At the end of 2017, Ross and Alix Klineman became beach volleyball partners. Klineman and Ross won the FIVB Dela Beach Open in January 2018, which was the first tournament they played together. During the 2018 AVP Pro Beach Volleyball Tour, Klineman and Ross won four tournament events: the Austin Open, the Manhattan Beach Open, the Championships (in Chicago), and the Hawaii Invitational. In mid-October 2018, Klineman and Ross won their second FIVB tournament event, earning the gold medal over Brazil at the Yangzhou Open.

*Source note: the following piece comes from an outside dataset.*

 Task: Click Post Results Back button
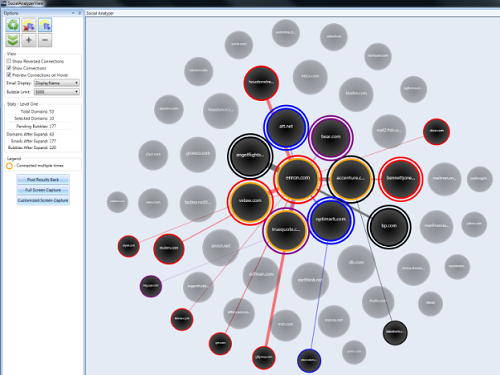(43, 179)
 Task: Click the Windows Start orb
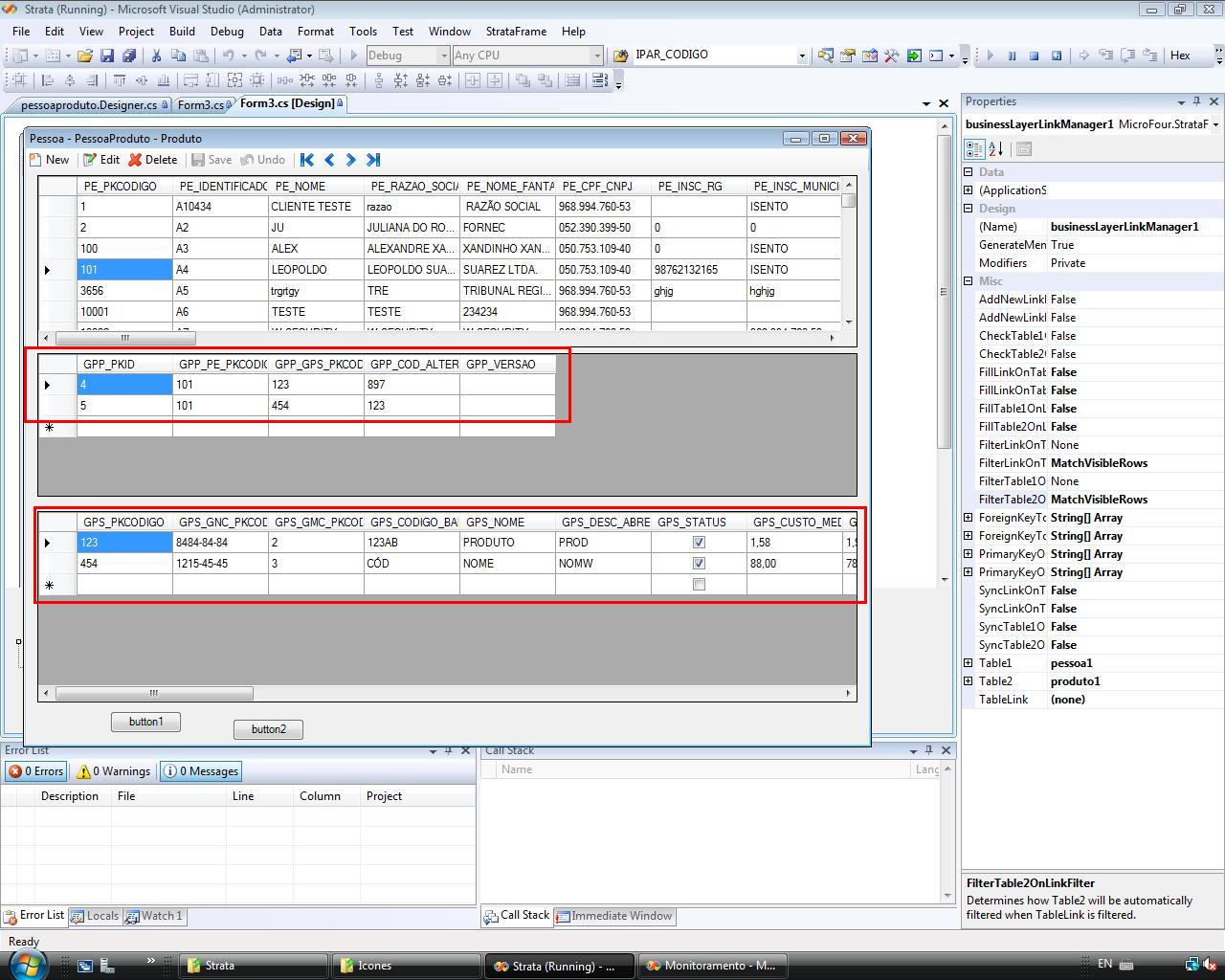pos(26,964)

They were named the AVP Team of the Year at the AVP Award Banquet that November.

In 2019, their success continued as they won the Huntington Beach and New York City Open AVP tour events, and won the FIVB Itapema Open mid-May. They also won the silver medal at the 2019 Beach Volleyball World Championships in Hamburg, Germany.

In July 2020 the two won the AVP Monster Hydro Cup and the Wilson Cup, and in August they won the AVP Champions Cup.

In August 2021, two weeks after winning gold at the Olympics, the pair won the AVP Manhattan Beach Open, their second time winning this tournament together. The two teamed up again for the 2024 AVP season, qualifying for the brand new AVP League via wild card.

===Olympic career===
In the 2012 London Olympics, No. 4 seed Ross and Kessy won the Silver Medal by defeating Brazil's No. 1 seed team of Juliana and Larissa in a semi-final match after dropping the first set. They lost to teammates Misty May-Treanor and Kerri Walsh Jennings in the Gold Medal final straight sets by an identical score of 16–21.

On June 26, 2013, Ross teamed up with Walsh-Jennings to train for the 2016 Olympics in Rio de Janeiro. Ross played as a defender behind Walsh Jennings' block. Seeded at No. 3, Ross and Walsh Jennings lost to Brazil's No. 2 seed team of Agatha and Barbara in straight sets of 20–22 and 18–21 in a semi-final match. They defeated the No. 1 seed Brazil team of Larissa and Talita in the Bronze Medal match for Ross's second Olympic medal.

On August 6, 2021, Klineman and Ross captured the gold medal in the 2020 Summer Olympics, after winning in straight sets versus Australia. In the entire tournament, they went undefeated in match play, and only lost one set throughout 7 matches. The win allowed Ross to complete the trifecta of winning an Olympic gold, silver, and bronze medals.

==Awards==

=== College ===

- Honda Sports Award (2004)

===FIVB===
- FIVB Top Rookie: 2007
- FIVB Best Offensive Player (1): 2009
- FIVB Best Hitter: 2009, 2011
- FIVB Best Server: 2011, 2012, 2015–2017

===AVP===
- AVP Rookie of the Year: 2006
- AVP Most Improved Player: 2007
- AVP Best Server: 2013–2017
- AVP Best Offensive Player: 2013, 2017
- AVP Most Valuable Player: 2013–2017
- AVP Team of the Year: 2012 (with Jennifer Kessy), 2014, 2016 (with Kerri Walsh Jennings), 2019 (with Alix Klineman).